No parece tarea sencilla despojarse del neoliberalismo como de un trapo viejo. El compromiso que el gobierno ha adquirido con las clases ricas imposibilita una transformación radical del modelo económico. La solución del Partido Laborista pretende crear nueva riqueza sin tocar los intereses de los magantes y, sobre todo, sin abandonar la política belicista subordinada a los intereses de Estados Unidos que, mientras el país se cae a pedazos, pasará con el nuevo gobierno del 2.3 al 2.5% del PIB.

Lo que presenciamos en Gran Bretaña y posteriormente veremos en Estados Unidos es una descarga fúrica, un grito de agonía impotente frente a un aparente callejón sin salida. Son los monstruos que aparecen cuando un mundo se desmorona y el nuevo tarda en nacer. El racismo y el odio hacia la población musulmana son el desfogue de un pueblo hambriento e insatisfecho. Las raíces de esta degradación ideológica no pueden ser otras que la crisis material. El fascismo es sólo una de las monstruosas degeneraciones del capitalismo putrefacto. Antes le sirvió a la clase en el poder como catalizador y hoy pretenden utilizar el mismo argumento para ocultar los atroces efectos del antisocial sistema económico. El desempleo, la precariedad de la vida y el incremento de la pobreza en las viejas potencias no son consecuencia de la competencia que de manera natural crean las crecientes olas de inmigrantes –producto del saqueo histórico de las naciones africanas, asiáticas y latinoamericanas– sino del privilegio de una élite que prefiere e instiga la guerra civil antes de sacrificar un ápice sus intereses económicos.

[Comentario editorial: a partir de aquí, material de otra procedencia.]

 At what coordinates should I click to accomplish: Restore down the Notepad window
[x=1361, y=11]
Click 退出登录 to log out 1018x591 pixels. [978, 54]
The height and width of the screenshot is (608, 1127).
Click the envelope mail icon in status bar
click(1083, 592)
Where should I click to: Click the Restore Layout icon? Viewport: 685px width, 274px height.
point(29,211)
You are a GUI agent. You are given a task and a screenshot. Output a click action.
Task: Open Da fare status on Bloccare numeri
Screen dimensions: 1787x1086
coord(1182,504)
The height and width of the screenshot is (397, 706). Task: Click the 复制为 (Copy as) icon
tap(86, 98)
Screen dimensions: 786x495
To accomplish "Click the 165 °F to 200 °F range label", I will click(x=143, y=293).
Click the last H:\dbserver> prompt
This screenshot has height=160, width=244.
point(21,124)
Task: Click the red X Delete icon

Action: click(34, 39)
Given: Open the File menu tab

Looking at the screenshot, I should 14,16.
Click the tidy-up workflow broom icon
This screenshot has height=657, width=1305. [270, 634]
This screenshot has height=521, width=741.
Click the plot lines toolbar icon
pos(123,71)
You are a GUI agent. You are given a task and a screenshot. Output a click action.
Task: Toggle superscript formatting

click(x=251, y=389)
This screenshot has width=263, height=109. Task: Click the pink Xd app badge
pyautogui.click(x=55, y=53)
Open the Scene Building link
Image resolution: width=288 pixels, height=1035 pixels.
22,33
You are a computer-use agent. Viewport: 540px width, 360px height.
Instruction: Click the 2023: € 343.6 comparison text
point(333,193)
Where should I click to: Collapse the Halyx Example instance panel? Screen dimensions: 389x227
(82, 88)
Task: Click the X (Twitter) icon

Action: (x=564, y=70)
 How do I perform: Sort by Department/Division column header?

Es necesario reconocer que el silencio respecto al genocidio en Palestina no proviene únicamente de las élites occidentales. La ideología del capital se ha impregnado en cada fibra de la clase trabajadora europea que no ve con malos ojos la destrucción criminal de un pueblo que representa una “amenaza” a sus condiciones de vida. Las campañas contra el “terrorismo” fabrican al enemigo; hacen de las naciones islámicas un chivo expiatorio frente a las verdaderas causas de una crisis que no es cultural, sino económica. Alemania se ha sumado recientemente a esta política y el llamado del canciller Olaf Scholz a “expulsar personas de Afganistán y Siria” es la evidencia de que la política del odio será, en breve, la política de todas las naciones europeas. La tarea principal consiste, entonces, en desenmascarar al verdadero enemigo: los millonarios del mundo. Ese grupúsculo que se encuentra agazapado tras los despachos gubernamentales y ha secuestrado la opinión pública, monopolizando la información en redes sociales; que instiga la guerra civil entre los pueblos a sabiendas de que ellos no tienen nada que perder y sí mucho que ganar con la propagación del odio entre hombres y mujeres que, a fin de cuentas e independientemente de su nacionalidad, pertenecen a una misma clase. Esa clase que hoy se encuentra dispersa, desorganizada y desorientada; desprovista de toda conciencia y, en definitiva, a merced de la manipulación y la infamia de sus enemigos.